TASK 2 – QUESTION (1 MINUTE)

What is your top differential diagnosis? (describe the skin lesion in your answer)

Please show the candidate the image below, even if they have already asked to see it during the history:

Actinic keratosis

  • Poorly defined 1-2cm red lesion with superficial scaly appearance
  • Lack of change over time and absence of well-defined borders, extensive hyperkeratosis or tenderness/bleeding/ulceration suggests ?benign
  • However – lesion needs biopsy to confirm diagnosis of AK and rule out more concerning differentials (e.g. Bowen’s, SCC)

TASK 3 – QUESTION (1 MINUTE)

Describe this lesion and what makes it different to the one above.

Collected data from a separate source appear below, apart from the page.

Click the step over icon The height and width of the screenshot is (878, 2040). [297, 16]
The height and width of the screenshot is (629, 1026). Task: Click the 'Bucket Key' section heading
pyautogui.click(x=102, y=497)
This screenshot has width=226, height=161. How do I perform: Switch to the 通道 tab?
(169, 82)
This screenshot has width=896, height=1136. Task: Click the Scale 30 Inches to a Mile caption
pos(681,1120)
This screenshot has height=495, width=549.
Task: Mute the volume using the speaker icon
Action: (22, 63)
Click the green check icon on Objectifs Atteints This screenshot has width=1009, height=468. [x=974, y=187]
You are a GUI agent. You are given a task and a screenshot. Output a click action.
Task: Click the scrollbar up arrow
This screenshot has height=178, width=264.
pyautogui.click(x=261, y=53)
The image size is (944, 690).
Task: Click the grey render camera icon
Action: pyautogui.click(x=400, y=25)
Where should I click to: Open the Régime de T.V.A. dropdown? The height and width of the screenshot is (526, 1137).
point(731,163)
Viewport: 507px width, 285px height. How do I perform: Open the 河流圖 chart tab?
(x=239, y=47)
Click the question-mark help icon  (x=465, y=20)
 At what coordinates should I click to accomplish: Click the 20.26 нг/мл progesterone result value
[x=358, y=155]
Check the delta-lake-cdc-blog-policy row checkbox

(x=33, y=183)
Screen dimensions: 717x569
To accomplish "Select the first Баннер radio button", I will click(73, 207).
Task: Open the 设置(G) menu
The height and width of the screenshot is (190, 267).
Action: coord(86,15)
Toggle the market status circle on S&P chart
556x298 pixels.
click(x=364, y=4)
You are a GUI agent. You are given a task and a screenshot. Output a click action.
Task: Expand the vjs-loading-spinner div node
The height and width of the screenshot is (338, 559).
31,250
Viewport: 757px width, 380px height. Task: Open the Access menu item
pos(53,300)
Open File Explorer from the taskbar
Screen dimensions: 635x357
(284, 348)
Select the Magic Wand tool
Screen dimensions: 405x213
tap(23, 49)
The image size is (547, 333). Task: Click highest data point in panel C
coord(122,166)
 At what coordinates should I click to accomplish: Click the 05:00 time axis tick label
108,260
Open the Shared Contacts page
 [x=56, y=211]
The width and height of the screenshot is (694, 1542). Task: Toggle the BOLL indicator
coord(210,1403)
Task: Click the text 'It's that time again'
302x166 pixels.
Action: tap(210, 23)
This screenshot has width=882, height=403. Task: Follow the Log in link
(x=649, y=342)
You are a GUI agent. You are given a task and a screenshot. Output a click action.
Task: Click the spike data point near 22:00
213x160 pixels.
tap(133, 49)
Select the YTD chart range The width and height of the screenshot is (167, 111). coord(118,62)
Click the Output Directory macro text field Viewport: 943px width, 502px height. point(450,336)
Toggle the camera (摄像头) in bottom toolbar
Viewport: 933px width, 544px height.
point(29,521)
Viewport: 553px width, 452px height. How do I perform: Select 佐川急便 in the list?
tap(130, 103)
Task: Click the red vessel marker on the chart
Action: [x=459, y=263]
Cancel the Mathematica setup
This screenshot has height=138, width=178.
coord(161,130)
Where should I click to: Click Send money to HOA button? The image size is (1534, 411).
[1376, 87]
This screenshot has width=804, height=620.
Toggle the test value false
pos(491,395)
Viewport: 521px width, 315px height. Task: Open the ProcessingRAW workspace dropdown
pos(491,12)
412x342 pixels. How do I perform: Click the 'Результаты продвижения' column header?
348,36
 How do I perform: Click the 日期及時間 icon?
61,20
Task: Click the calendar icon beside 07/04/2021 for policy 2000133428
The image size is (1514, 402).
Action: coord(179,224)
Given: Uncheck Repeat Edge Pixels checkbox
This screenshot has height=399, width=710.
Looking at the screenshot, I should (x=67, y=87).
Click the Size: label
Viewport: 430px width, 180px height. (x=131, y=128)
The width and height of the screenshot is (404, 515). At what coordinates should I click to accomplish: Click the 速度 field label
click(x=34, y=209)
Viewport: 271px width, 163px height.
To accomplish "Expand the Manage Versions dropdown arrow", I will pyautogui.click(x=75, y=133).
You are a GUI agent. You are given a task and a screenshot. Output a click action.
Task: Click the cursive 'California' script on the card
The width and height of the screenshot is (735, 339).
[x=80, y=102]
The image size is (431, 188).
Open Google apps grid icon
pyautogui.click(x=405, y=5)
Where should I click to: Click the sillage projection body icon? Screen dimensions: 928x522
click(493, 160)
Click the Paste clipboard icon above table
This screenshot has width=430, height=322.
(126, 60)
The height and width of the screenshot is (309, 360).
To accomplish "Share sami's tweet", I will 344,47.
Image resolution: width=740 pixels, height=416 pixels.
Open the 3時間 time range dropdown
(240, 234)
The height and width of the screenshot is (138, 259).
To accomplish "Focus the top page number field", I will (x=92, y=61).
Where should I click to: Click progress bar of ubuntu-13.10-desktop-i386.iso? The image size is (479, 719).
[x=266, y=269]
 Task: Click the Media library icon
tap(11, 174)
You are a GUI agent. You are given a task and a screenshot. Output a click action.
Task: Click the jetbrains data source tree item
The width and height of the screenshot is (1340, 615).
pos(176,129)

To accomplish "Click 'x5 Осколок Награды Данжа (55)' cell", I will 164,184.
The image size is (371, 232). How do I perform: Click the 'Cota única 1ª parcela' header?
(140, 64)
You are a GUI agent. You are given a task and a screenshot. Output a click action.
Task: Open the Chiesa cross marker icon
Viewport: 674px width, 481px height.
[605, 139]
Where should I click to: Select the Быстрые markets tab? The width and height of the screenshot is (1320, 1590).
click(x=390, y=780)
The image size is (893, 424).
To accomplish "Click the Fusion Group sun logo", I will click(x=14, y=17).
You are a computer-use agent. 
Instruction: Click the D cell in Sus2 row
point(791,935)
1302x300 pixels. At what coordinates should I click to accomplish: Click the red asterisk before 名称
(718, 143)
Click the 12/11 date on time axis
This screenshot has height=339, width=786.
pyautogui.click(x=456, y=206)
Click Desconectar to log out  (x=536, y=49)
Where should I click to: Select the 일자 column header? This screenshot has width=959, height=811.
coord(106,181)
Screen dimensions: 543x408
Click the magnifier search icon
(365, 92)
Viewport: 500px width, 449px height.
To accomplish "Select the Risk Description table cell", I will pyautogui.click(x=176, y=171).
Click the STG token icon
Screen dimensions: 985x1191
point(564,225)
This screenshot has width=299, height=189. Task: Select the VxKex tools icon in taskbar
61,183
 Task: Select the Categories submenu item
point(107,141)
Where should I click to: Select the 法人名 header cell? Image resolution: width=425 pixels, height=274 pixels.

Please show the candidate the image below:

  • Poorly defined lesion with multicolored yellow and brown crust and evidence of hyperkeratosis
  • Unlike previous lesion – larger, more irregular and has signs of surrounding skin invasion consistent with SCC
Total:

Skin cancers

SCC, BCC and melanoma are the main skin cancers to be familiar with. It can be hard to differentiate BCC and SCC, but have a look at pictures on DermNet and try describing them! Here are a few hints to tell them apart in MCQs:

Basal cell carcinoma

  • Isolated single lesion
  • Only occurs in areas with hair follicles, e.g. head, trunk
    • Danger sites = medial and lateral canthi, nasolabial fold, behind ears
  • Appearance: Pink pearly nodule with central ulceration and raised edges (NB: can also be flat); arborising telangiectasia

Squamous cell carcinoma

  • Occurs in sun-damaged skin – head, chest, back, dorsal hands, shins
  • May be tender/painful
  • Appearance: erythematous/white-pink nodule with central hyperkeratosis, can bleed (friable)/ulcerate, can be tender

Treatments for melanomas and other skin cancers are also good to know.